ISO 32000-1:2008 is the first ISO standard for full function PDF. The previous ISO PDF standards (PDF/A, PDF/X, etc.) are intended for more specialized uses. ISO 32000-1 includes all of the functionality previously documented in the Adobe PDF Specifications for versions 1.0 through 1.6. Adobe removed certain features of PDF from previous versions; these features are not contained in PDF 1.7 either.[7]

The ISO 32000-1 document was prepared by Adobe Systems Incorporated based upon PDF Reference, sixth edition, Adobe Portable Document Format version 1.7, November 2006. It was reviewed, edited and adopted under a special fast-track procedure, by ISO Technical Committee 171 (ISO/TC 171), Document management application, Subcommittee SC 2, Application issues, in parallel with its approval by the ISO member bodies.

According to the ISO PDF standard abstract:[41]

ISO 32000-1:2008 specifies a digital form for representing electronic documents to enable users to exchange and view electronic documents independent of the environment they were created in or the environment they are viewed or printed in. It is intended for the developer of software that creates PDF files (conforming writers), software that reads existing PDF files and interprets their contents for display and interaction (conforming readers) and PDF products that read and/or write PDF files for a variety of other purposes (conforming products).

Some proprietary specifications under the control of Adobe Systems (e.g. Adobe Acrobat JavaScript or XML Forms Architecture) are in the normative references of ISO 32000-1 and are indispensable for the application of ISO 32000-1.[34]

PDF 2.0Edit

A new version of the PDF specification, ISO 32000-2 (PDF 2.0) was published by ISO's TC 171 SC 2 WG 8 Committee in July, 2017[42].

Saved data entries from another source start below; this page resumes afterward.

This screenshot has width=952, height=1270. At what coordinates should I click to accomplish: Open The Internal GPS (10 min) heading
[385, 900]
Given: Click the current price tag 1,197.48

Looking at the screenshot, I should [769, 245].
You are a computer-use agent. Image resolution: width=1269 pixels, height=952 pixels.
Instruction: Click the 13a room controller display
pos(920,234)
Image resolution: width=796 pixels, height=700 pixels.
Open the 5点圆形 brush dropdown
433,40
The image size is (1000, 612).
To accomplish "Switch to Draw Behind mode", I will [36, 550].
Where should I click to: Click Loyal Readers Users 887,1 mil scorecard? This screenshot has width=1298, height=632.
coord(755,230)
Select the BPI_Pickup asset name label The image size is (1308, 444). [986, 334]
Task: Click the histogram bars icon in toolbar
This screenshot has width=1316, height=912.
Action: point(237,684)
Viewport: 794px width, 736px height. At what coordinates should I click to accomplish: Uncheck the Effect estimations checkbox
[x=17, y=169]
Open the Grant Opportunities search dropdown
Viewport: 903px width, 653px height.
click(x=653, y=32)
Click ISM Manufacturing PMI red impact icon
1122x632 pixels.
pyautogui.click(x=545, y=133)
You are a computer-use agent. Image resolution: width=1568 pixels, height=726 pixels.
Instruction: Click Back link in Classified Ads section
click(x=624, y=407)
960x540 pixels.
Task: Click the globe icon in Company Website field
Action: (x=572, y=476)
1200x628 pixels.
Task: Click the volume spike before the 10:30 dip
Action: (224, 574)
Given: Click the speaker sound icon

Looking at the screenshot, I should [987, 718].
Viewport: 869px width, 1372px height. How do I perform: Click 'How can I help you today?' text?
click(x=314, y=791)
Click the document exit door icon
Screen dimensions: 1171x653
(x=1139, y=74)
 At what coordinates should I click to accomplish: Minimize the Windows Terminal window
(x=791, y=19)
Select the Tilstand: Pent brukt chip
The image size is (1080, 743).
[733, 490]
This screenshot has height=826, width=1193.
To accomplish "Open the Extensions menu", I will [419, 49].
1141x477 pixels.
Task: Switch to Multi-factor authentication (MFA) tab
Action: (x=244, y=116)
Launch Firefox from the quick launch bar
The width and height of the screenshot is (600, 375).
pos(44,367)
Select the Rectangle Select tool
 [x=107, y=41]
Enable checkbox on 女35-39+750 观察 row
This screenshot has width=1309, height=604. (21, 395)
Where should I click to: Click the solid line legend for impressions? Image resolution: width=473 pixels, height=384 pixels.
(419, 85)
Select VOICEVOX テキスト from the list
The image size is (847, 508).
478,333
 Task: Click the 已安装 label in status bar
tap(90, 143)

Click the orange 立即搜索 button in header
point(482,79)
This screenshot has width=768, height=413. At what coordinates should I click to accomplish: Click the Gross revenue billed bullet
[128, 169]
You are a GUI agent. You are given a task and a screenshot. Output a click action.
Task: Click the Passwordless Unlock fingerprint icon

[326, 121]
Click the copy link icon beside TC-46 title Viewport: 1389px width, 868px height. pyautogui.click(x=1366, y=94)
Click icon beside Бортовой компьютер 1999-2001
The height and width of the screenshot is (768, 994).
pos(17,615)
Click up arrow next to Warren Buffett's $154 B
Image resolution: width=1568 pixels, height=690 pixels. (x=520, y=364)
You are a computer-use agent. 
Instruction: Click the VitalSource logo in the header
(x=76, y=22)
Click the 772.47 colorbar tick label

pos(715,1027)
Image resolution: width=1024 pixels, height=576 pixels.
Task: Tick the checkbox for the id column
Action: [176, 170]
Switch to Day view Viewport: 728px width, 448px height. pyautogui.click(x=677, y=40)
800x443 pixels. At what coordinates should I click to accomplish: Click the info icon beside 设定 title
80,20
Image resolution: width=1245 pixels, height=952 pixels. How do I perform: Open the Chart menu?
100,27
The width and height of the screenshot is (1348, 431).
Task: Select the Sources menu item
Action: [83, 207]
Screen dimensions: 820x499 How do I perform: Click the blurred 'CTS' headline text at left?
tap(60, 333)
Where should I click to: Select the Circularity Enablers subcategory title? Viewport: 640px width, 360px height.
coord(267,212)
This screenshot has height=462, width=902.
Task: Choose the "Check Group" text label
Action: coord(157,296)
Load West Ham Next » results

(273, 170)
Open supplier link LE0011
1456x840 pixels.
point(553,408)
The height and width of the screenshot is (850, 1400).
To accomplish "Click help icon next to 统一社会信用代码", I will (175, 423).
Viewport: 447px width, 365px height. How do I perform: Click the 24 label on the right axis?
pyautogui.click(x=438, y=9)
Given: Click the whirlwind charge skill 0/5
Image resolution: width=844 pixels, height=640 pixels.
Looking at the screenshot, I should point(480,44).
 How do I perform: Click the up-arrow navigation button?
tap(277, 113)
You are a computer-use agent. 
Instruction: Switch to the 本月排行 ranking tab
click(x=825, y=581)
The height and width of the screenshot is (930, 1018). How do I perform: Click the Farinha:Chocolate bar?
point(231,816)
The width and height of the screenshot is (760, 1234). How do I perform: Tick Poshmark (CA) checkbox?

The goals of the ISO committee developing PDF 2.0 include evolutionary enhancement and refinement of the PDF language, deprecation of features that are no longer used (e.g. Form XObject names), and standardization of Adobe proprietary specifications (e.g. Adobe JavaScript, Rich Text).[36][43]

ISO TC 171 SC 2 WG 8Edit

Formed in 2008 to curate the PDF Reference as an ISO Standard, Working Group 8 typically meets twice a year, with members from fifteen or more countries attending in person. Attendance is also possible via conference-call.

ISO 32000-2Edit

Known in PDF syntax terms as "PDF-2.0", ISO 32000-2 is the first update to the PDF specification developed entirely within the ISO Committee process (TC 171 SC 2 WG 8). Interested parties resident in TC 171 Member or Observer countries and wishing to participate should contact their country's Member Body or the secretary of TC 171 SC 2.[44] Members of the PDF Association may review and comment on drafts via the PDF Association's Category A liaison with ISO TC 171 SC 2.[45]